The story of the Blyth (and Tees) Flotilla during the Great War deserves a separate treatment well beyond the scope of this work. The Great War could not be accommodated because unlike the Second World War aspect, there is so little in the way of personal experience material. Even with regard to the Second World War very few ratings wrote of their experience and almost all of the autobiographies are written by commanding officers.

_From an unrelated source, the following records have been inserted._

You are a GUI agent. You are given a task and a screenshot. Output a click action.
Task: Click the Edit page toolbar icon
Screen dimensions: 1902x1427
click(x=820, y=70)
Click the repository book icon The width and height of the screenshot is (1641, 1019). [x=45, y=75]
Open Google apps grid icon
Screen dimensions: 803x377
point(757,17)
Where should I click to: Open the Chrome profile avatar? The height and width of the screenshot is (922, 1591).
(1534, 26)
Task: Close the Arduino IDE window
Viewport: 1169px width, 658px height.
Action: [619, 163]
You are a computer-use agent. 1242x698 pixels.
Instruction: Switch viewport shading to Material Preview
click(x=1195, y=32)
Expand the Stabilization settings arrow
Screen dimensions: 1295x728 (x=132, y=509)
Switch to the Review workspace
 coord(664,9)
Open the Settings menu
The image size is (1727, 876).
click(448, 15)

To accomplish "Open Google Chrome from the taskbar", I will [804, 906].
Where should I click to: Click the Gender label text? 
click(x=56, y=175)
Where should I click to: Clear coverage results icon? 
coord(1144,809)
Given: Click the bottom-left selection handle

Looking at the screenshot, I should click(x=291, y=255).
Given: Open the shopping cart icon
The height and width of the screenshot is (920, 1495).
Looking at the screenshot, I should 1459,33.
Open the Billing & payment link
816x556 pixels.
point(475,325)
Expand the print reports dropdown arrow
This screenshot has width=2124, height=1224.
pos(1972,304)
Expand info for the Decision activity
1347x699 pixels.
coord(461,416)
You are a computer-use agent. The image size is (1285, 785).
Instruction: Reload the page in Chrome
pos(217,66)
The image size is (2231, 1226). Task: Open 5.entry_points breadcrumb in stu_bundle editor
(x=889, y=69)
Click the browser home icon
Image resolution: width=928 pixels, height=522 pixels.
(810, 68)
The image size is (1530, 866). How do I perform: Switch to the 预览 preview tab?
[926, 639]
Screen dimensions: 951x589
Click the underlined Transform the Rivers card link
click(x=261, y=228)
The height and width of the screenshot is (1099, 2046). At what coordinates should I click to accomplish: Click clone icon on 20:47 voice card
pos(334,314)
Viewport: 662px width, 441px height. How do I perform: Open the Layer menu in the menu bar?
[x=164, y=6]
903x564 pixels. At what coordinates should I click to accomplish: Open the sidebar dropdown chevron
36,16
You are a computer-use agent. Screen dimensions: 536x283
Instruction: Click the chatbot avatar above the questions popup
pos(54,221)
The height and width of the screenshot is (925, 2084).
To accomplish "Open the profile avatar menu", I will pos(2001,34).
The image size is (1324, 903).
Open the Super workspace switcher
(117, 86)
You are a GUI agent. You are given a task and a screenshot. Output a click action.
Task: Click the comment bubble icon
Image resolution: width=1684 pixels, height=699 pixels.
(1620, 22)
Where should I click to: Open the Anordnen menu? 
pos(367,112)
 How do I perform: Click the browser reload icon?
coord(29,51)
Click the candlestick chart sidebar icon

Growing fears of a future war with Germany led to the selection of Blyth as a war station for the coastal submarines of the Sixth Flotilla in the Second World War. Faced with imminent declaration of war, the Sixth Flotilla took up war station in August 1939. The Flotilla based upon the base HMS Elfin remained operational until March 1941 and carried the war first to German shores and then to occupied territories. A dreadful price was exacted to the extent that by the end of 1940 the Sixth had suffered the worst losses of any British submarine flotilla. Thereafter Blyth became a training base and most of the submariners who fought in the war either served or trained here. Their memories form a significant part of this work.
There are few published work from which to draw information, therefore within a determining framework of official documentation gleaned from that National Archive at Kew and related sources, I have attempted to construct the narrative in the words of the men and women who were there. What follows then is the story of a town at war, a handful of submarines – and the brave young men who crewed them.